- What the exercise asks:
Transcribe the material below verbatim, everything from the line containing "Select the Drive system label" down to the last line of the material, with both of those lines included.

- Stored data:

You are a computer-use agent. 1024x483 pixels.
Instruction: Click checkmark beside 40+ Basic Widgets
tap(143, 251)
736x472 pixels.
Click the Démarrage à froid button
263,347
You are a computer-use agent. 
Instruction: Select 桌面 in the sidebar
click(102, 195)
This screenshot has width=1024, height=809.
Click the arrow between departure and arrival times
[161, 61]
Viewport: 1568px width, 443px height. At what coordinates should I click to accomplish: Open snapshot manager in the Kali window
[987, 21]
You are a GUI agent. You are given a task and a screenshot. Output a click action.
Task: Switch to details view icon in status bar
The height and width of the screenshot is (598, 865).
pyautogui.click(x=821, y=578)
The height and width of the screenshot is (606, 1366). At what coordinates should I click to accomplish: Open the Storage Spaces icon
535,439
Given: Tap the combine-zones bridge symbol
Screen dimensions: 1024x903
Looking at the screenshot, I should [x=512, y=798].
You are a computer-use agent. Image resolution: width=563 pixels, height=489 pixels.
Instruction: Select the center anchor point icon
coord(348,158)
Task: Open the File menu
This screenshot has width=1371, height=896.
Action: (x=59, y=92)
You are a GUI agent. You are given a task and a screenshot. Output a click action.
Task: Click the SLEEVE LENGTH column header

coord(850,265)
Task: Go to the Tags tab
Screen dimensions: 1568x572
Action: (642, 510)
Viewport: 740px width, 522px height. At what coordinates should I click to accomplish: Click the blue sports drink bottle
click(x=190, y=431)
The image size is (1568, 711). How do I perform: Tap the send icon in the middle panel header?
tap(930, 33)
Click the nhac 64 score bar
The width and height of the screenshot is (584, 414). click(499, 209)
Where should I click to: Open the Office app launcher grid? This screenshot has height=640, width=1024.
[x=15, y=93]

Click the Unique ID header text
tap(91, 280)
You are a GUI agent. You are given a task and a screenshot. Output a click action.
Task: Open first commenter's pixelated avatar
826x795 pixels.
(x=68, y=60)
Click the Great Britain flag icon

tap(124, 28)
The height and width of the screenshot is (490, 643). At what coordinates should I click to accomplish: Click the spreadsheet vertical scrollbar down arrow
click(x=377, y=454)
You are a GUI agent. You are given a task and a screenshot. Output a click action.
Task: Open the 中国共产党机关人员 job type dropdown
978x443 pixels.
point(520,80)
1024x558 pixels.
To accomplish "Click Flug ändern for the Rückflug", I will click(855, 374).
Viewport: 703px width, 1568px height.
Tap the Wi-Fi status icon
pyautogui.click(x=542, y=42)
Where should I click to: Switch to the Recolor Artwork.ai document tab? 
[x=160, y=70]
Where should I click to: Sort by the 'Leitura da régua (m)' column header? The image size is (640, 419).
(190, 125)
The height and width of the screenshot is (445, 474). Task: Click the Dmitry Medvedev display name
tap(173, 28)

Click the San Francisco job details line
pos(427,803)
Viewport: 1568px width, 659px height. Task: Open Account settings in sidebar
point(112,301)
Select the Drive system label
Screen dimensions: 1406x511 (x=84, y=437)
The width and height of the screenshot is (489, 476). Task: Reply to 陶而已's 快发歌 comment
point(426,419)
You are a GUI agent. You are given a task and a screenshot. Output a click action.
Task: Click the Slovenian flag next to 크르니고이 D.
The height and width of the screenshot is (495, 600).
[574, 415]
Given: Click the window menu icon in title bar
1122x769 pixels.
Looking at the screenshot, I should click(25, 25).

- Written solution:
Select the Drive system label
Screen dimensions: 1406x511 (x=84, y=437)
The width and height of the screenshot is (489, 476). Task: Reply to 陶而已's 快发歌 comment
point(426,419)
You are a GUI agent. You are given a task and a screenshot. Output a click action.
Task: Click the Slovenian flag next to 크르니고이 D.
The height and width of the screenshot is (495, 600).
[574, 415]
Given: Click the window menu icon in title bar
1122x769 pixels.
Looking at the screenshot, I should click(25, 25).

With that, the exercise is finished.